Based north of Tel Aviv, Shine Security was also co-founded by COO Oren Farage, who brings a governmental security background to the company, and Alon Blayer-Gat, who has extensive experience in R&D, previously as the technical GM of Comverse in Japan. The team holds very high security clearances, and has done work for banks, telcos, governments, homeland security agencies, and other businesses.
The startup today has 24 employees, and $3.3 million in seed funding from Li Ka-shing's Horizons Ventures and Roi Carthy's Initial:Capital. (Disclosure: Carthy previously contributed to TechCrunch in earlier years. Carthy is not involved with selecting Disrupt finalists.)

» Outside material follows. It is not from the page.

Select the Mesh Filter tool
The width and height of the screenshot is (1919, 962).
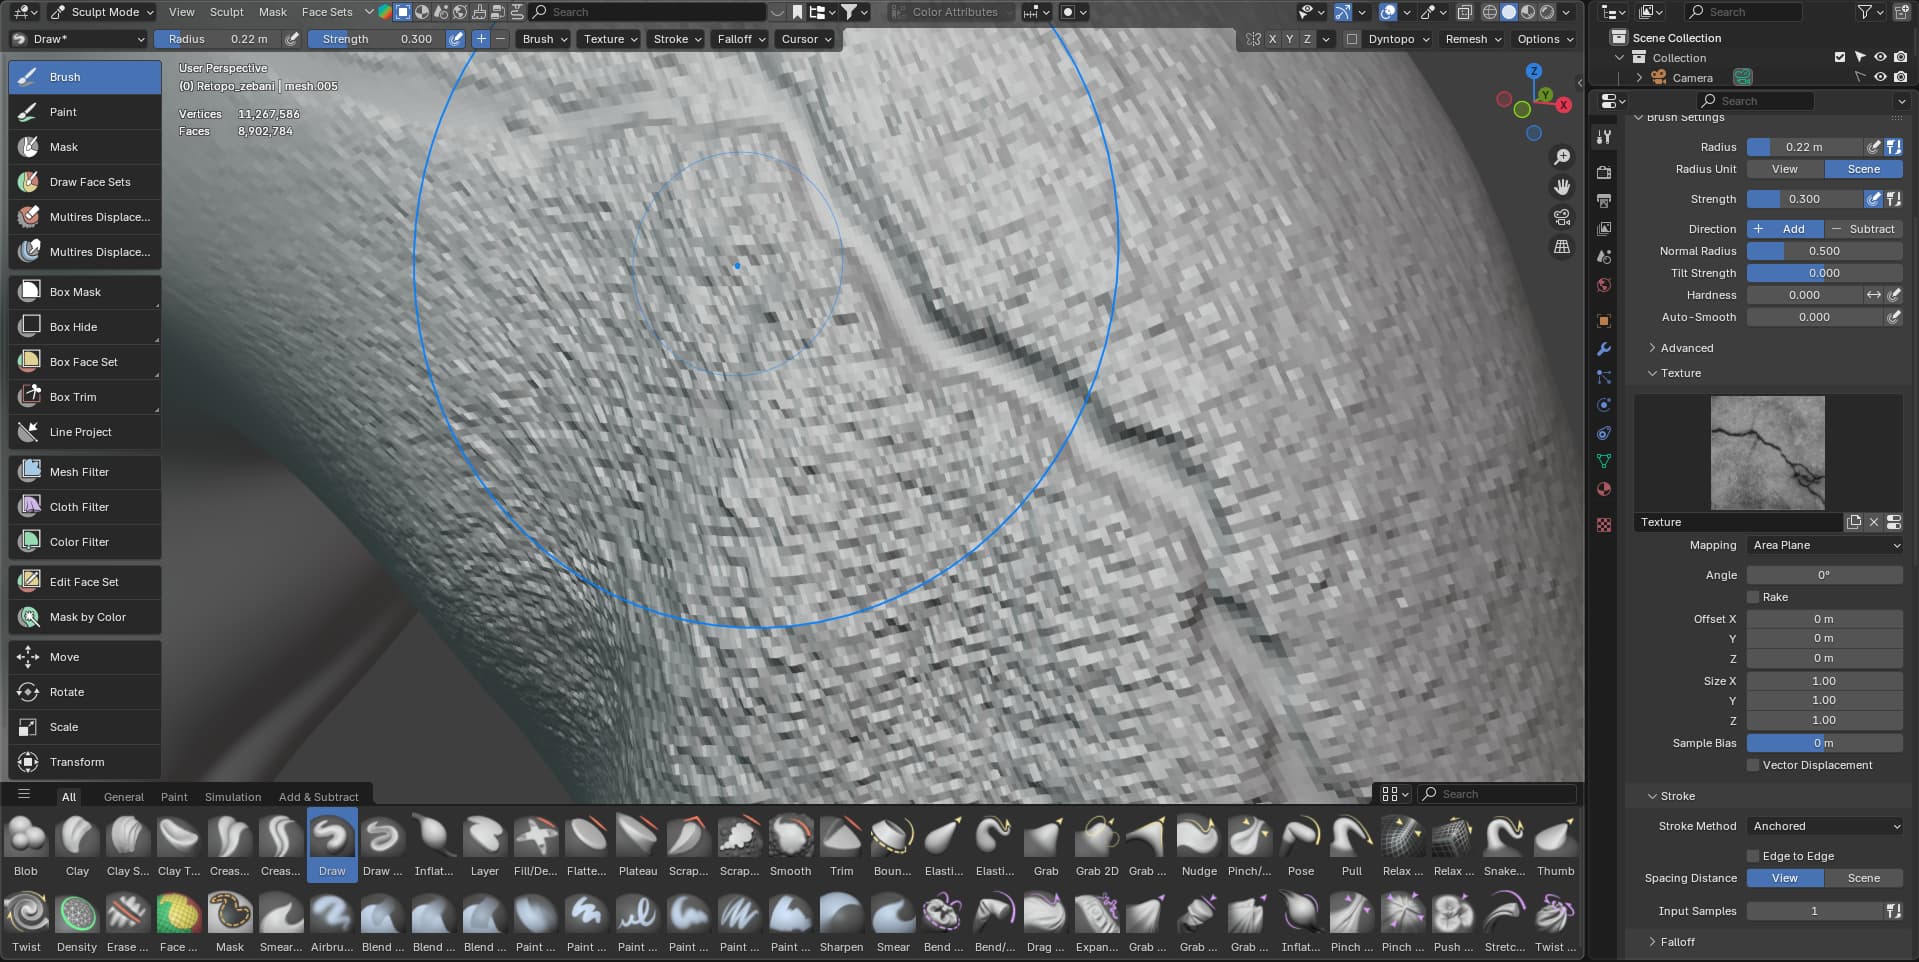tap(84, 472)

Today at TechCrunch Disrupt, Shine Security is releasing the Android version of its service, with plans to release the completed Windows version next, to be followed by versions for Mac OS X and iOS in the coming months. Users will be able to download the Android version for free here. The business model will be freemium, where advanced features like the self-healing capabilities will be offered for a yet to be determined price. In addition, the company is working with OEMs on pre-installations, and a service for businesses.
Question & Answer From Disrupt Judges
Judges: Patrick Gallagher (Crunchfund), Julia Hartz (Eventbrite),
Rick Klau (Google Ventures), Matthew Prince (CloudFlare)
PG: It looks like you're capturing signatures? Are you finding new attacks on the fly? Do you have false positives?
A: Protection is not based on signatures, it's based on machine learning and AI. Our protection rate is 96% and traditional antivirus is 50%.
PG: Are you tracking everything I do on my phone?
A: You're giving us nothing, everything is happening locally on your device.
MP: Running an AI engine on the phone burns the CPU, which burns battery life. How much battery life hit are you taking?
A: We've changed the laws of physics. (MP incredulous). You can download it and see. We take less than 1 percent
battery life
We determine what's bad or good back in the lab, just the brain is installed on device. It just runs when we have to inspect something.
MP: How big a problem is this really? I don't think we can point to one person who's had this problem. Locked down, controlled app stores have eliminated the widespread distribution of malicious apps. Is this something Google should be solving?
A: They should. 25 percent of apps have malicious activity of some kind. Many applications in our lab are coming from official app stores and have malware.
RK: A year ago, a carrier had preinstalled spyware on their devices. You're creating a mapping for that user of all the devices they have that worries me as a consumer. How are you mapping that?
A: As a user, you have to do that actively. Users have to install Shine.
Q: But who has access to my data?
A: No one, not even us. We can't see what happens on your device. We're not picking up events and when you do changes. It's something that happens locally. We're not trying to mess with privacy this is what we're protecting against.